*Your goal*:
All lines below containing the string "computer" are to be copied.

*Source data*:
'''

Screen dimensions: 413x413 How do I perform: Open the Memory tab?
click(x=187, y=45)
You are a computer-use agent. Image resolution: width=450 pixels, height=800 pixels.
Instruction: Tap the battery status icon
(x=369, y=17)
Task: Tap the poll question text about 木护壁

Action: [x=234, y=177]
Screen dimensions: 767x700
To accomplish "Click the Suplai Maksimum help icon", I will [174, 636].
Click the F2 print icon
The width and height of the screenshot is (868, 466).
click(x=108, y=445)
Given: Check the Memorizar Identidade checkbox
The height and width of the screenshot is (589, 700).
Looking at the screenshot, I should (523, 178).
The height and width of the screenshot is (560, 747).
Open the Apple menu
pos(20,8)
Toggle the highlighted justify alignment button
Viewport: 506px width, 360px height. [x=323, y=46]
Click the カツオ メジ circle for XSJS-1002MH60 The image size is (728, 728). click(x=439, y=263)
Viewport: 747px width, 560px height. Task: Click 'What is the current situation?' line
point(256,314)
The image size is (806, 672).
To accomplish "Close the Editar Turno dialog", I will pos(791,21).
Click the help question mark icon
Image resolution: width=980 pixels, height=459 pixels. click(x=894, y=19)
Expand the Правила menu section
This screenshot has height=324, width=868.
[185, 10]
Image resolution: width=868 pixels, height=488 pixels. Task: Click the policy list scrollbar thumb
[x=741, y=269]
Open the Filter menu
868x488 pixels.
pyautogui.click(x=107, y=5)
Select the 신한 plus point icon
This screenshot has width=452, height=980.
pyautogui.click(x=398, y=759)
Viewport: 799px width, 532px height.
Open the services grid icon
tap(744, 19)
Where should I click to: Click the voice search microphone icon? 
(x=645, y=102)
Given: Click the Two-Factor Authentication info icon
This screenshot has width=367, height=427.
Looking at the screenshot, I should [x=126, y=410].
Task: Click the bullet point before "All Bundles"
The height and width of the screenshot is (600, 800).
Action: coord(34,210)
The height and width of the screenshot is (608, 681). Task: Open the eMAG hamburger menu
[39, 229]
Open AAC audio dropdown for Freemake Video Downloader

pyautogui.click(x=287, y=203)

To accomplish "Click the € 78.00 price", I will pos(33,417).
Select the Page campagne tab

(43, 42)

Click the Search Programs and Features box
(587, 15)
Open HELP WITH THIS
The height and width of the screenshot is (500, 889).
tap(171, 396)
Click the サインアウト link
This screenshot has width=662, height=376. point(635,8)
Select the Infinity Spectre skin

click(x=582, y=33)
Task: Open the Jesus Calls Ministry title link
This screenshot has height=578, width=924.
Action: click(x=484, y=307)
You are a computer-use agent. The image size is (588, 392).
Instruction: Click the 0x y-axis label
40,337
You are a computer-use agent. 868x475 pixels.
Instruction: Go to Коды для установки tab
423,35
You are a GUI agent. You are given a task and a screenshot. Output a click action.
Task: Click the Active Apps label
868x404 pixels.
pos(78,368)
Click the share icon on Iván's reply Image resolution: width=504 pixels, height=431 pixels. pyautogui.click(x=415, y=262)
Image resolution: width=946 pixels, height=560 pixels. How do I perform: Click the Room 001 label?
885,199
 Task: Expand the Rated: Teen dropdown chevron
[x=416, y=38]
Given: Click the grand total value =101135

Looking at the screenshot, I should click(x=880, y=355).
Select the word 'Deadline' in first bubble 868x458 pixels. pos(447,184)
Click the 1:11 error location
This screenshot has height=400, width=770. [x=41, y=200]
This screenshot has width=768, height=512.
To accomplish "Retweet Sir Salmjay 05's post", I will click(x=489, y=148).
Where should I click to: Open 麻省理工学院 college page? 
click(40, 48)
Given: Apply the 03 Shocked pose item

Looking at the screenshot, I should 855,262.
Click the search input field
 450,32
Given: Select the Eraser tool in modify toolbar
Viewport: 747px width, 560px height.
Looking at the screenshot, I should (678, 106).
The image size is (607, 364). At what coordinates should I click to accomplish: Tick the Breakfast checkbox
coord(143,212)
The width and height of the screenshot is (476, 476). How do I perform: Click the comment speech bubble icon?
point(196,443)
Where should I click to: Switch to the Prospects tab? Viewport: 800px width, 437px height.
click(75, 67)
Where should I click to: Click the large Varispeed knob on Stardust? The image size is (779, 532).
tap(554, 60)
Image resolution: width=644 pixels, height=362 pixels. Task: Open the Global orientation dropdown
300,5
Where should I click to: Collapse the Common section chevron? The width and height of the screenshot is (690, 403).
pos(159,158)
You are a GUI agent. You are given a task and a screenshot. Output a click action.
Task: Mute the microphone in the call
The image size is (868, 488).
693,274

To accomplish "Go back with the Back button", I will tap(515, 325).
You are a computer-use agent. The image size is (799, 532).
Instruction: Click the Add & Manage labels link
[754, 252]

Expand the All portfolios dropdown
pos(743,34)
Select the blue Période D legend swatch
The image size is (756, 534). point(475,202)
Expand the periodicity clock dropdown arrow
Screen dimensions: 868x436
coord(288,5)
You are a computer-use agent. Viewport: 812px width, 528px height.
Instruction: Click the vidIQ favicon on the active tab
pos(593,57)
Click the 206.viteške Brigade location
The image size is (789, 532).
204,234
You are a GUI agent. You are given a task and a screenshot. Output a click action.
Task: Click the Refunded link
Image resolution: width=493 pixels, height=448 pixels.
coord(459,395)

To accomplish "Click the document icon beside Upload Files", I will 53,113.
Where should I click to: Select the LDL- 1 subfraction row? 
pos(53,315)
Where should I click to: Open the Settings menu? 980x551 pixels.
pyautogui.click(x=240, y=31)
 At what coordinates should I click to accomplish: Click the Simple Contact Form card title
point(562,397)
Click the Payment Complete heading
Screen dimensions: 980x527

'''

*Output*:
You are a computer-use agent. Image resolution: width=450 pixels, height=800 pixels.
You are a computer-use agent. The image size is (588, 392).
You are a computer-use agent. 868x475 pixels.
You are a computer-use agent. The image size is (799, 532).
You are a computer-use agent. Viewport: 812px width, 528px height.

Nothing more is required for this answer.